Colette Desblaches, die die Pflege der Städtepartnerschaften auf französischer Seite verantwortet, hatte ein attraktives Programm zusammengestellt, das auch mehrere Ausflüge zu bekannten Schlössern der Loire-Region wie Langeais oder Azay-le-Rideau umfasste und natürlich die Besichtigung der mittelalterlichen Festung par excellence: Chinon. Außerdem gab es einen Tagesaufenthalt in Seuilly, in der Nähe von Chinon, dem Ort, an dem Rabelais auf einem Landgut gelebt hat und seine berühmten Werke wie Gargantua geschrieben hat. Originaltexte von Rabelais wurden nicht nur gelesen und gedeutet, sondern auch künstlerisch umgesetzt (gezeichnet, Collagen geklebt und gespielt). Jeder Teilnehmer konnte mit seiner persönlich gestalteten Projektmappe zurückfahren.

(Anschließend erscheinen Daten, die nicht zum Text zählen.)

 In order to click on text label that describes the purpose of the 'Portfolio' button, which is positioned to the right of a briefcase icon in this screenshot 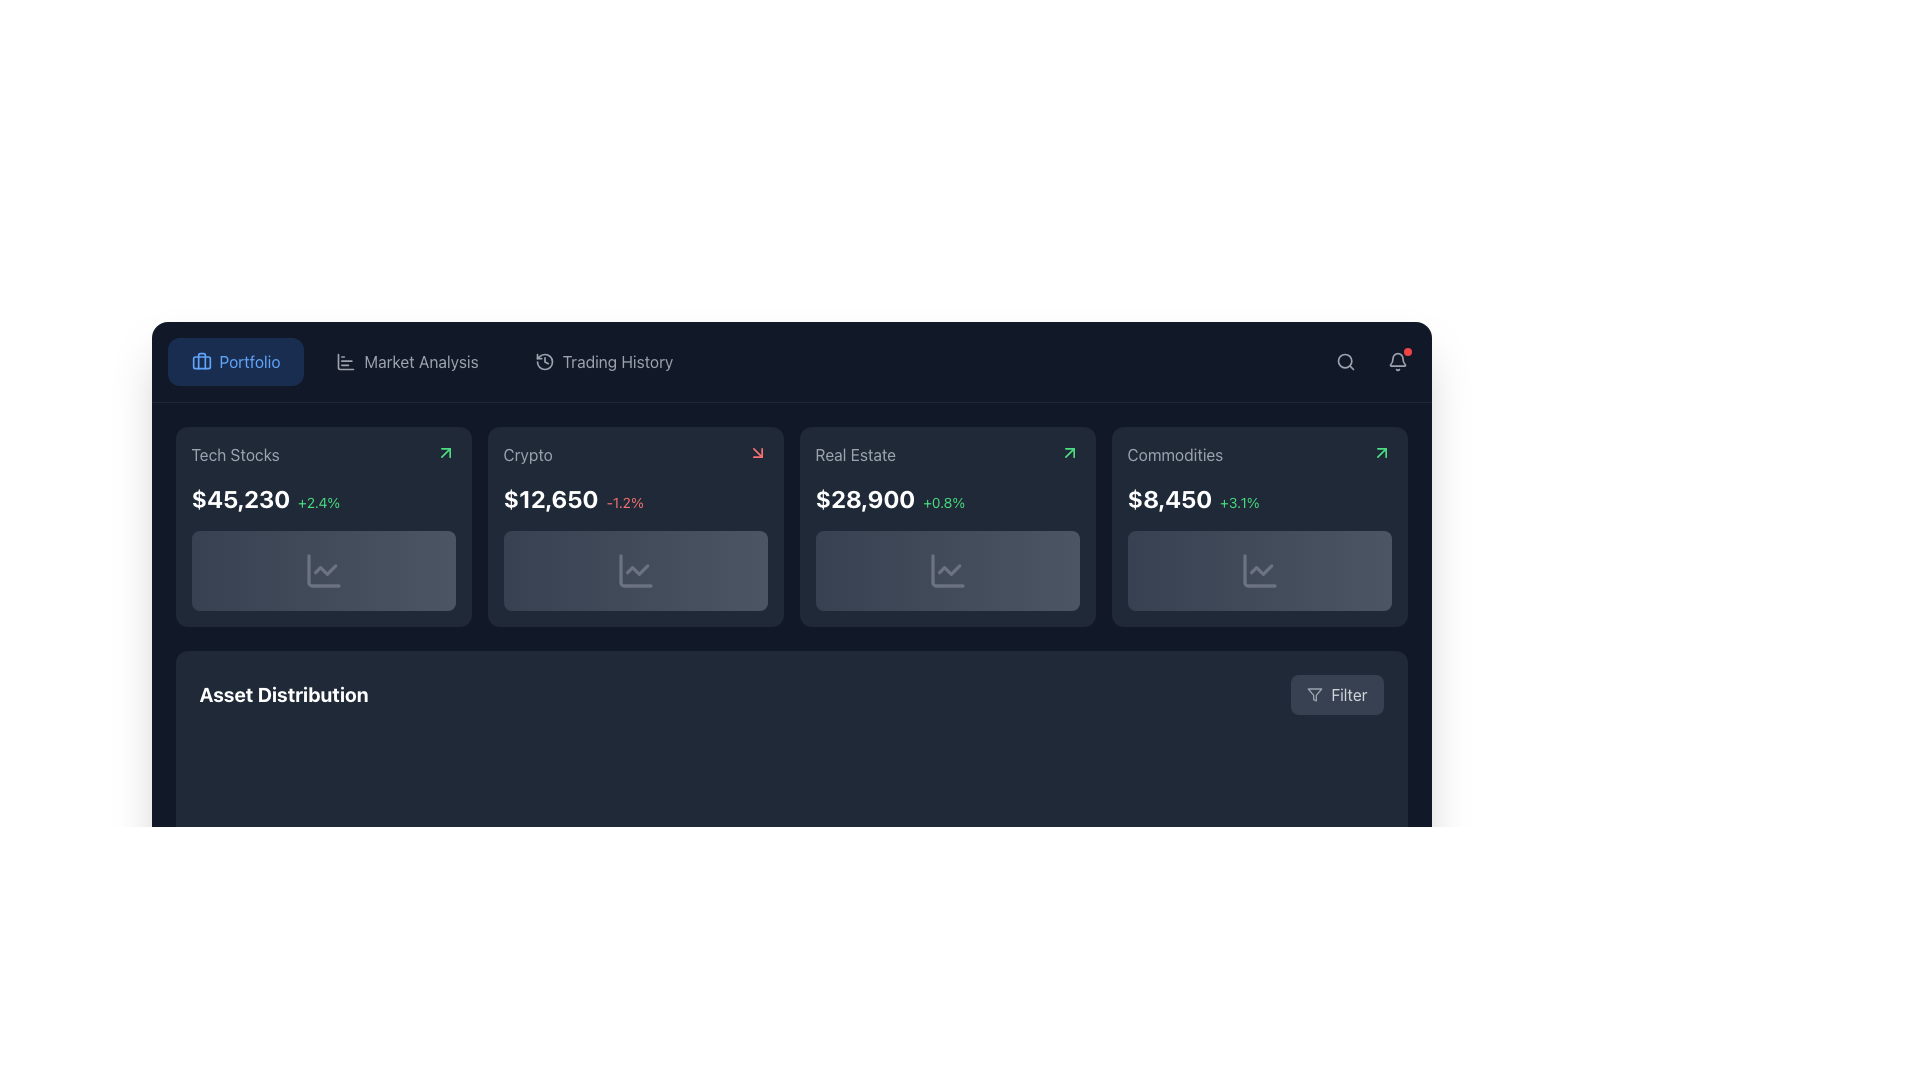, I will do `click(248, 362)`.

Neben Colette Desblaches und Benoit Héron haben unsere Betreuung und Verpflegung verschiedene Mitglieder des ‚Comité de jumelage‘ mit viel Engagement übernommen. Ihnen allen gilt unser herzlicher Dank.

Es gab viele Highlights, aber ein Höhepunkt für alle war bestimmt der Abschlussabend, den die Seminarteilnehmer*innen zusammen mit ihren Gasteltern und deren Kindern teilen konnten: drei Ausschnitte aus Rabelais’ Werk wurden durch die Schauspieler des Théâtre de Bretelles in klassischer Diktion aufgeführt. Wir haben, begleitet vom Renaissance-Lautenspiel von Philippe Chiquard, ein altes Lied aus der damaligen Zeit (auf deutsch und auf italienisch, jawohl) gesungen. Zu unserer Stärkung waren in einem alten Backofen extra ‚fouées‘ gebacken worden, eine Art traditionelle Brottaschen, die frisch gebacken mit Rillettes oder Ziegenfrischkäse gefüllt werden, oder: als süsse Variante mit Maronencreme. Délicieux, köstlich!

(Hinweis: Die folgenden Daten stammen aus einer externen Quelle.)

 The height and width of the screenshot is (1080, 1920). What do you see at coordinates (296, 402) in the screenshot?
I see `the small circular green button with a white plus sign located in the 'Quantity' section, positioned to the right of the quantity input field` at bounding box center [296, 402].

Am Samstagmorgen gab es einen Abschiedsempfang, bei dem die Arbeitsergeb-nisse der Woche in einer Ausstellung präsentiert wurden, dieselbe, die wir nun im Januar am Tag der Offenen Tür in der MTS (17.01.) und im Rathaus der Stadt Hofheim vom 19. Bis 26.01.2020 sehen können, nachdem sie in Bucchino gezeigt wurde und abschließend nochmals in Chinon gezeigt werden wird.

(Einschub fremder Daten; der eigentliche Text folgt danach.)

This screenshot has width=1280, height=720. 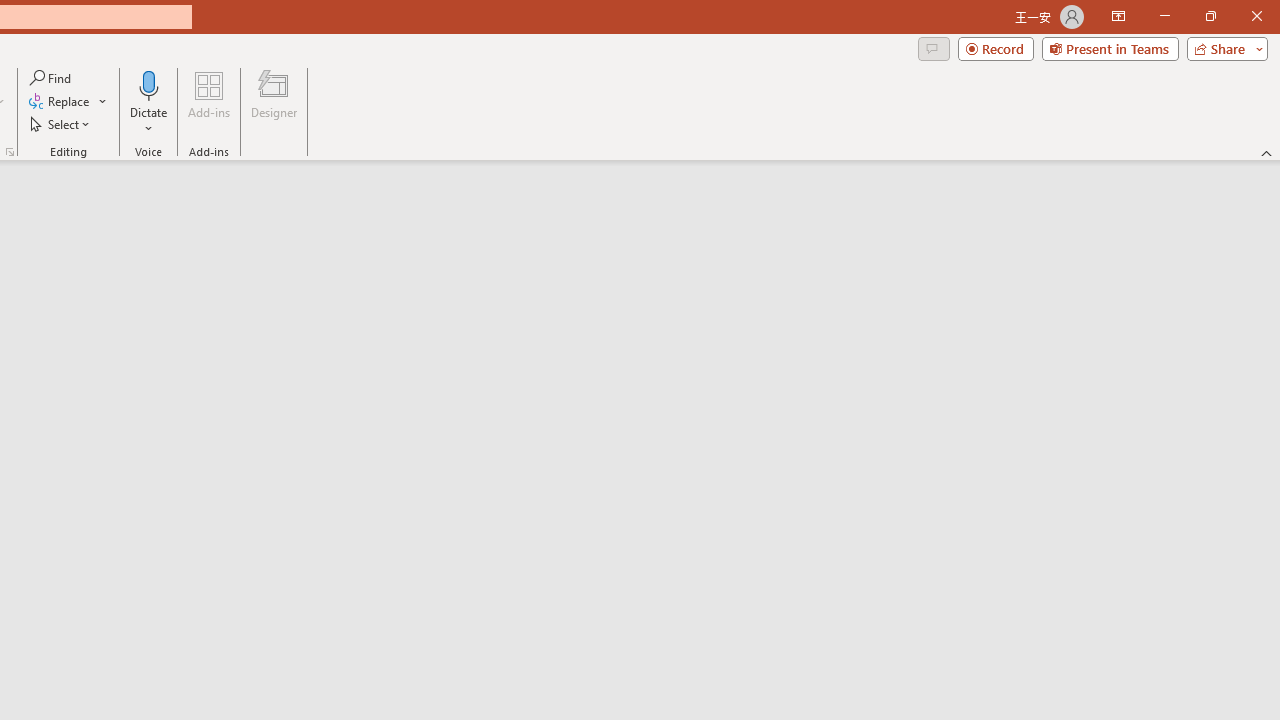 I want to click on 'Select', so click(x=61, y=124).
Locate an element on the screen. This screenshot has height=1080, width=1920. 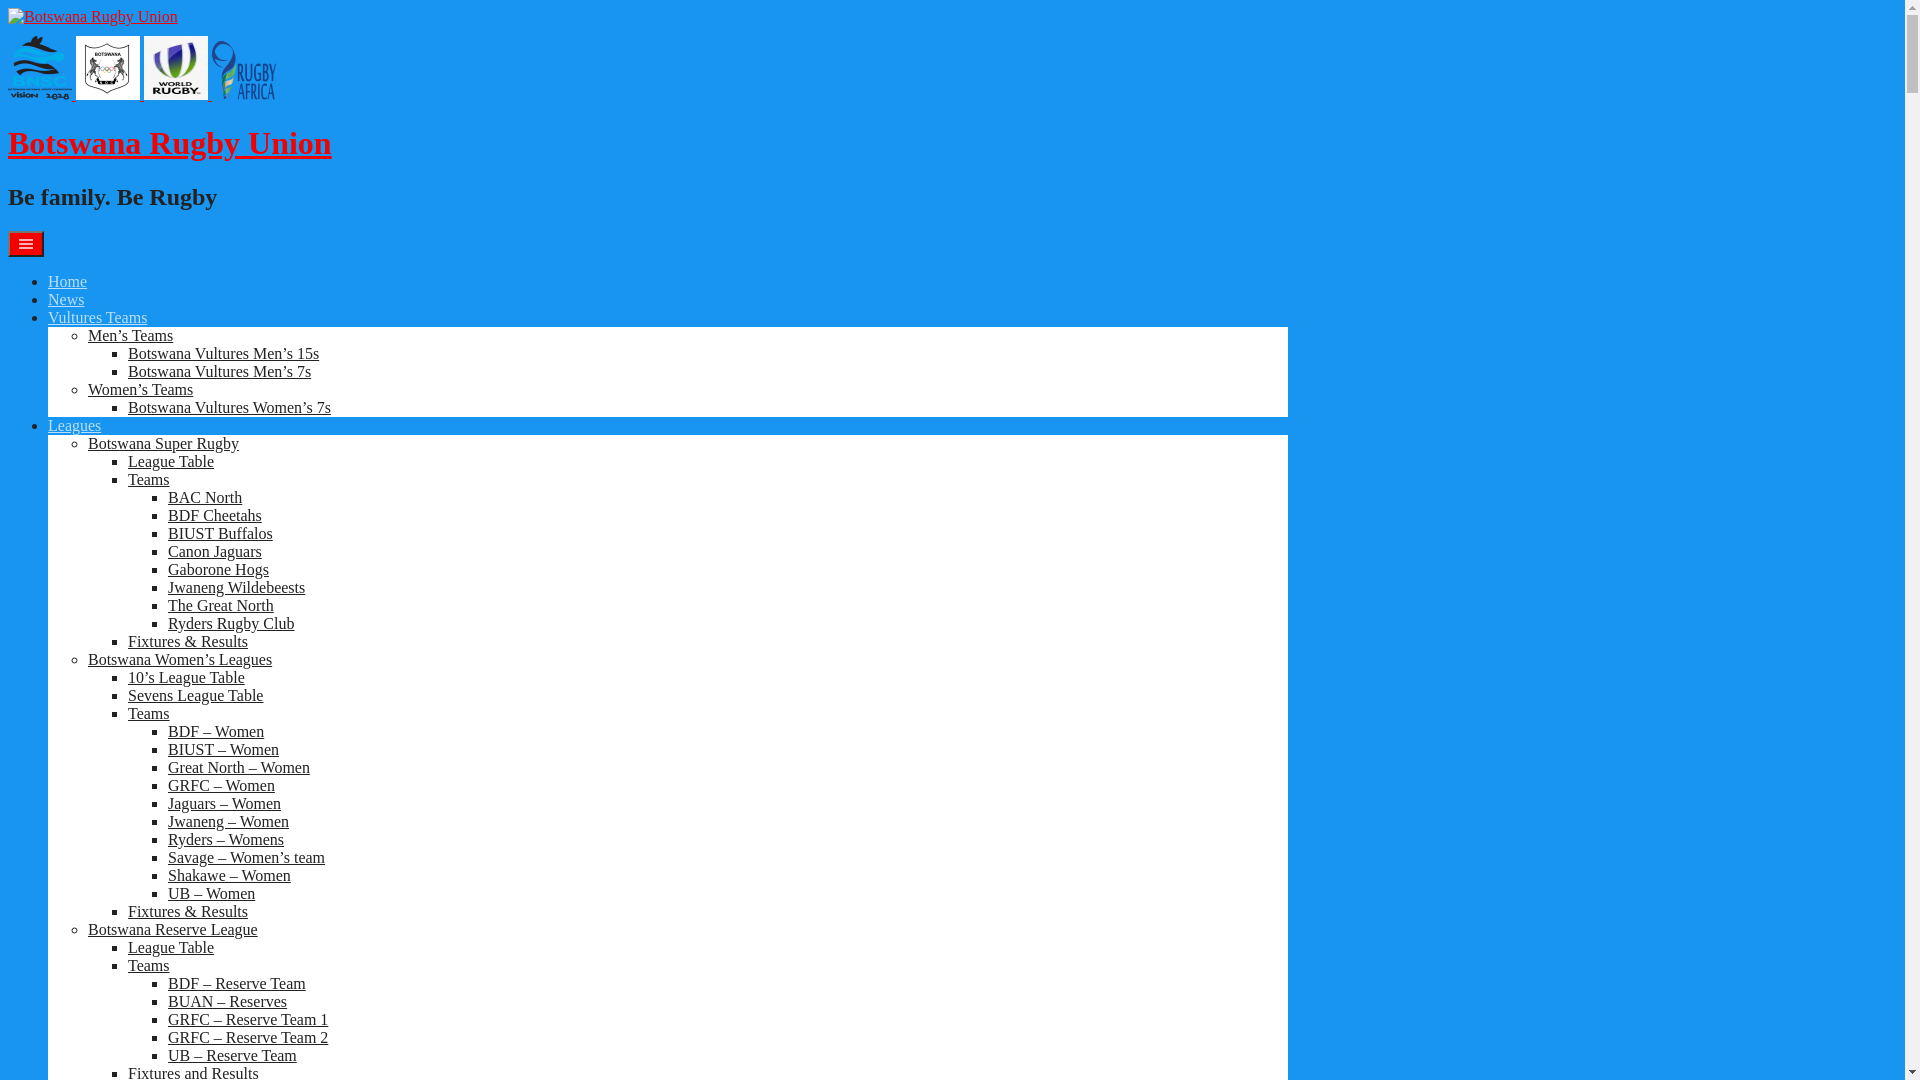
'Leagues' is located at coordinates (74, 424).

Es wurden unter den Jugendlichen manche Freundschaften geknüpft und schon Pläne für ein Wiedersehen geschmiedet. Da wir viel zusammen gemacht haben, lernte man sich gut kennen. Und zwei Nachmittage standen zur freien Verfügung, so ‚entre nous‘.

‚Europa leben‘ hätte ein Motto sein können, unter dem dieses tolle Seminar stand. Wir sind, denke ich, buchstäblich ‚begeistert‘ zurückgekommen.

Die Reihe der Unterstützer dieses Projekts in den drei Ländern ist lang, auf deutscher Seite möchte ich mich besonders bei Frau Bender vom Förderkreis der Hofheimer Städtepartnerschaften und bei Frau von Cornberg vom Förderverein der Main-Taunus-Schule bedanken, die unsere Fahrt finanziell erst ermöglicht haben.